7.根据权利要求5所述的方法，其特征在于PCR扩增方法中，扩增体系包括：模板基因组DNA 1μl，10μM所述上引物1μl，10μM所述下引物1μl，10mM Dntp(mix)1μl，10×Taq Buffer(with MgCl₂)2.5μl，5U/μl Taq DNA聚合酶0.2μl，补加无菌无酶水至PCR扩增体系总体积25μl；

所述PCR扩增程序为：

95℃预变性5min；94℃变性30s，63℃退火30s，每个循环降温0.5℃，72℃延伸30s，10个循环；95℃预变性30s，58℃退火30s，72℃延伸30s，30个循环，最后72℃修复延106min，4℃保温。

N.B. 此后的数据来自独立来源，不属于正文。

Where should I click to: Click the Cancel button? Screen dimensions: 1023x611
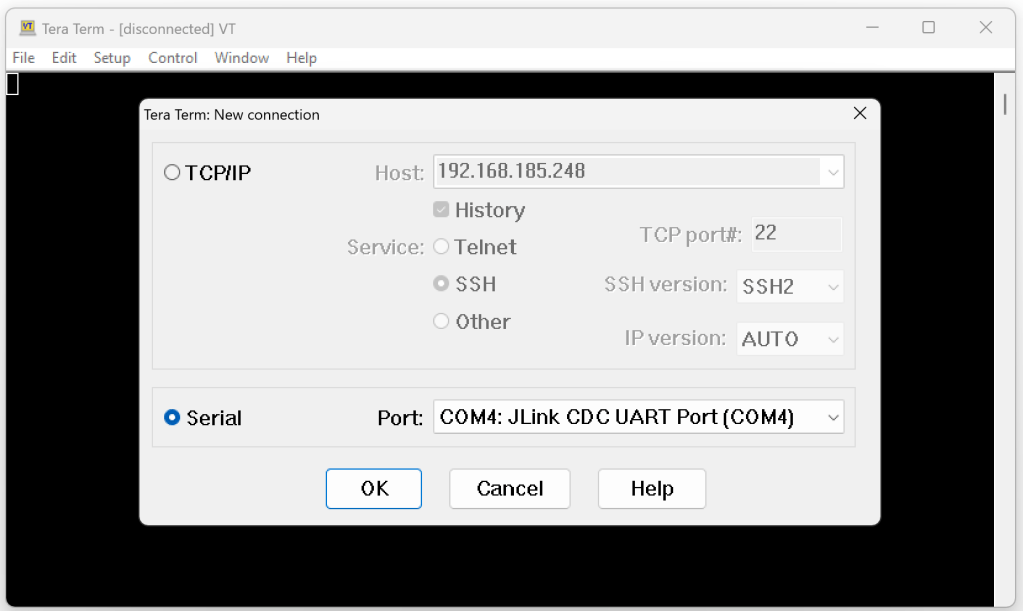pyautogui.click(x=509, y=489)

8.用于检测骆驼乳粉的特异性引物，其特征在于所述引物序列如下：

luotuo-F:5'-CATTATCACGGCTCTAGTGGC-3'

luotuo-R:5'-CTGGTGAGAATAATACGAGGATAAG-3'。

9.根据权利要求8所述的特异性引物，其特征在于通过根据权利要求1-4中任一项权利要求所述的方法从乳粉中获得含有纯化DNA的核酸溶液，然后采用Nanodrop微量分光光度计测定核酸溶液的浓度和纯度，采用PCR扩增方法对核酸溶液的总基因组进行物种鉴定。